Afin de maîtriser sa gestion des données, des renseignements et des technologies, l’AMLA se donne comme objectif de façonner une véritable architecture des données: il s’agit de s’assurer que les données collectées puissent être utilisées d’une manière constante, traçable et sécurisée, notamment en lien avec la future base centrale de données LCB-FT. La cybersécurité et la résilience technique constituent dès lors un enjeu déjà indispensable.

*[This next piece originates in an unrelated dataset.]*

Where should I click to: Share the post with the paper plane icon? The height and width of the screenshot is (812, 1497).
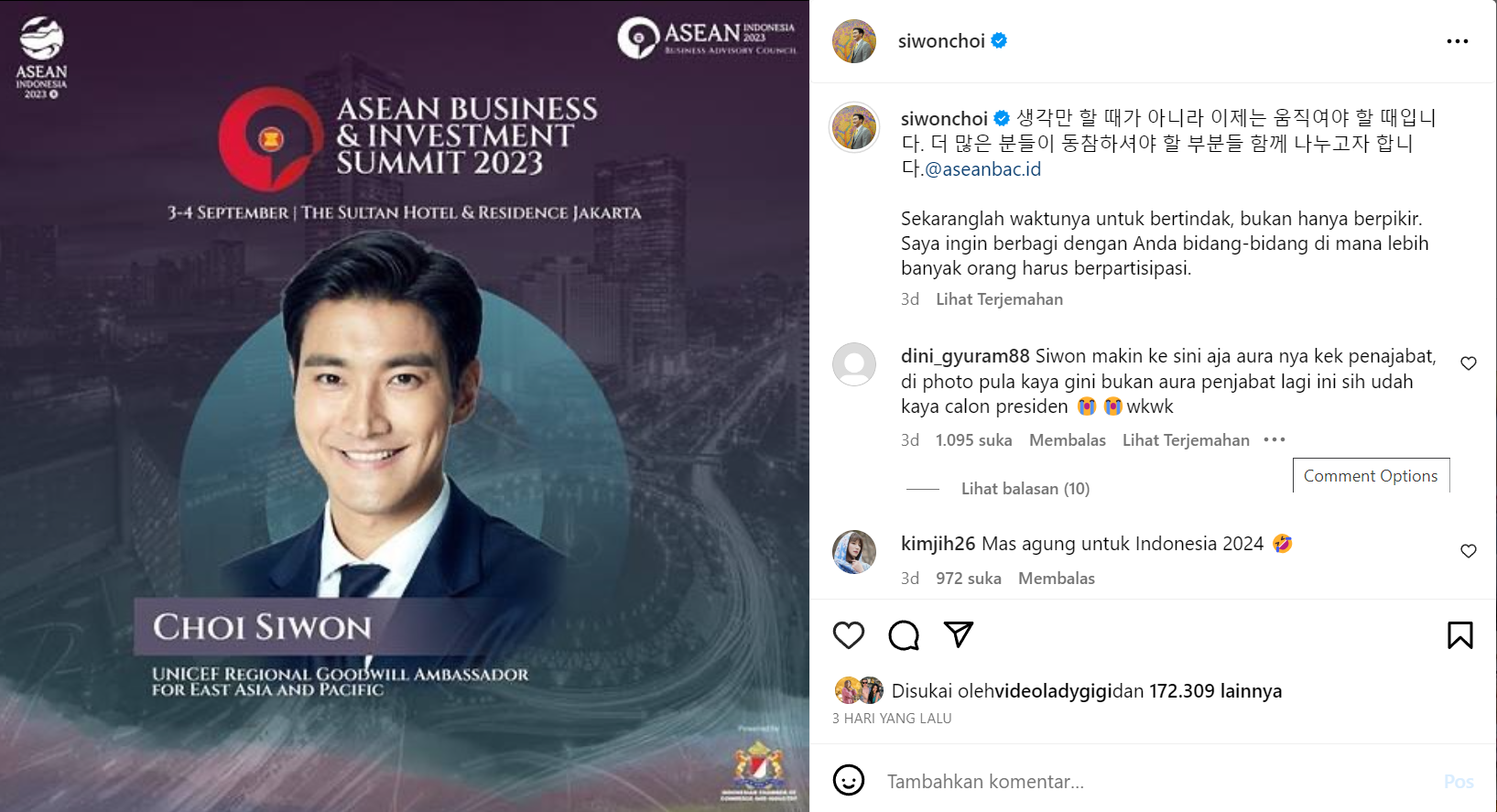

Le « Single rulebook » et l’objectif de simplification et de convergence
Le règlement uniforme européen (« single rulebook ») constitue le socle de l’Union bancaire de l’UE. Il se compose d’un ensemble de textes législatifs auquel les institutions financières européennes doivent se conformer. Le rapport de l’AMLA présente ce règlement comme le pilier du futur système européen de supervision et de prévention en matière de LCB-FT. Il s’agit notamment de créer des règles et méthodologies permettant une meilleure circulation de l’information. Le rapport souligne qu’il s’agit d’un enjeu « particulièrement important dans le domaine de la LCB-FT, où les différences de pratiques entre les superviseurs nationaux, […] et les CRF, crée de la fragmentation » (page 27, 6.1) et peuvent susciter des vides juridiques, exploitables par les criminels (notamment dans le cadre d’activités transfrontalières).
L’AMLA s’est également donnée un objectif de simplification, notamment pour permettre l’établissement de dispositions plus claires pour la coopération entre CRF, via des échanges standardisés, des analyses communes et dans l’utilisation future de la plateforme FIU.net.

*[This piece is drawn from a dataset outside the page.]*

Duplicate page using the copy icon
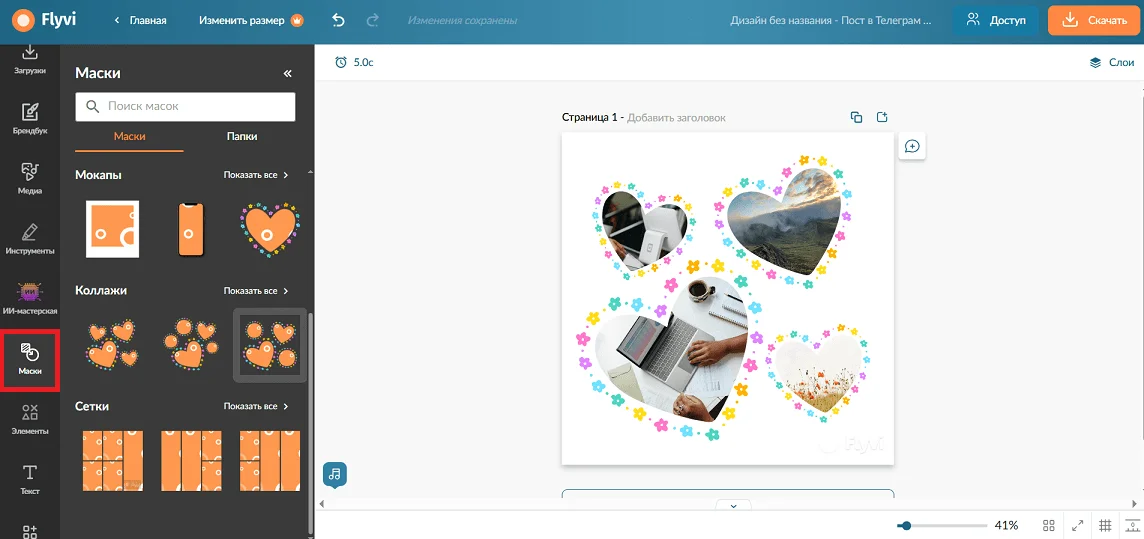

Impliquer les parties prenantes dès la phase de préparation
Enfin, la présidente de l’AMLA, Bruna Szego, a sillonné l’Europe en 2026 pour présenter l’Autorité et rencontrer les superviseurs nationaux, CRF, et représentants du secteur privé des 27 pays de l’UE.
Des mémorandums d’entente distincts ont été signés entre l’Autorité et les autres institutions européennes ipliquées dans la supervision financière: la Banque centrale européenne, l’Autorité Bancaire Européenne, l’Autorité européenne des marchés financiers (AEMF) et l’Autorité européenne des assurances et des pensions professionnelles (EIOPA). Un travail préparatoire est également en cours, afin de renforcer la coopération entre l’AMLA et l’Office européen de lutte antifraude (OLAF), Europol, Eurojust et le Parquet européen.
Ce premier vrai rapport d’activité illustre comment l’AMLA aborde sa période de transformation, passant d’un projet législatif à une structure organisée et pleinement opérationnelle. Cela se traduit également par l’augmentation des recrutements au sein de l’Autorité. Quelques points doivent encore être clarifiés, notamment son autonomie financière qui en 2025 dépendait toujours de la Commission européenne.